◆ TASK DESCRIPTION
Extract the lines from the entries below verbatim, beginning with the line containing "This screenshot has width=2016, height=1084." and continuing through the line containing "tap(814, 292)".

◆ RAW DATA
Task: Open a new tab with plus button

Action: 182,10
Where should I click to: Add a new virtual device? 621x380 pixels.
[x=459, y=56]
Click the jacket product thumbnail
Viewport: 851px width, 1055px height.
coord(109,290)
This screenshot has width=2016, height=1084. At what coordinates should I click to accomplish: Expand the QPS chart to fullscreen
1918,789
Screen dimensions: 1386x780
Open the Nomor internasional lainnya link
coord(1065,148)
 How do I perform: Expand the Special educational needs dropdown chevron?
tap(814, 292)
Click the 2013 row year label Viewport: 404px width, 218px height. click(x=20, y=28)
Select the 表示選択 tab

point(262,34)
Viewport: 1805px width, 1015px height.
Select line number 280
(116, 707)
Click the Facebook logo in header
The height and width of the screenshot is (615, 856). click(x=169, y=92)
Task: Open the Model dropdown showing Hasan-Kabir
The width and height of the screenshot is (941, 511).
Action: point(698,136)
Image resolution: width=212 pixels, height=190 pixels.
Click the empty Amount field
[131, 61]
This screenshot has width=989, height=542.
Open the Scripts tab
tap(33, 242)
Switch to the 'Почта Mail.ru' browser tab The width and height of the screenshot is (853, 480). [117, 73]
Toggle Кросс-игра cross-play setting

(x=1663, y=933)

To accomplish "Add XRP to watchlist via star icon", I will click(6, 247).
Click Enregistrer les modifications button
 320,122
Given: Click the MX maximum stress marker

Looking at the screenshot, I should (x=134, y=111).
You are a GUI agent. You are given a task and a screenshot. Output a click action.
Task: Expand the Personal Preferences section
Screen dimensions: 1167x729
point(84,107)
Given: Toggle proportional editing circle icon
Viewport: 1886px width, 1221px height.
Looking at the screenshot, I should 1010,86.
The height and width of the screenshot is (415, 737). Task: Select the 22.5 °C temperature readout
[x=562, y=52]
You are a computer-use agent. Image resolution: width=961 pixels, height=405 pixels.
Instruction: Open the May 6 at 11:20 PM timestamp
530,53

◆ CORRECT RESPONSE
This screenshot has width=2016, height=1084. At what coordinates should I click to accomplish: Expand the QPS chart to fullscreen
1918,789
Screen dimensions: 1386x780
Open the Nomor internasional lainnya link
coord(1065,148)
 How do I perform: Expand the Special educational needs dropdown chevron?
tap(814, 292)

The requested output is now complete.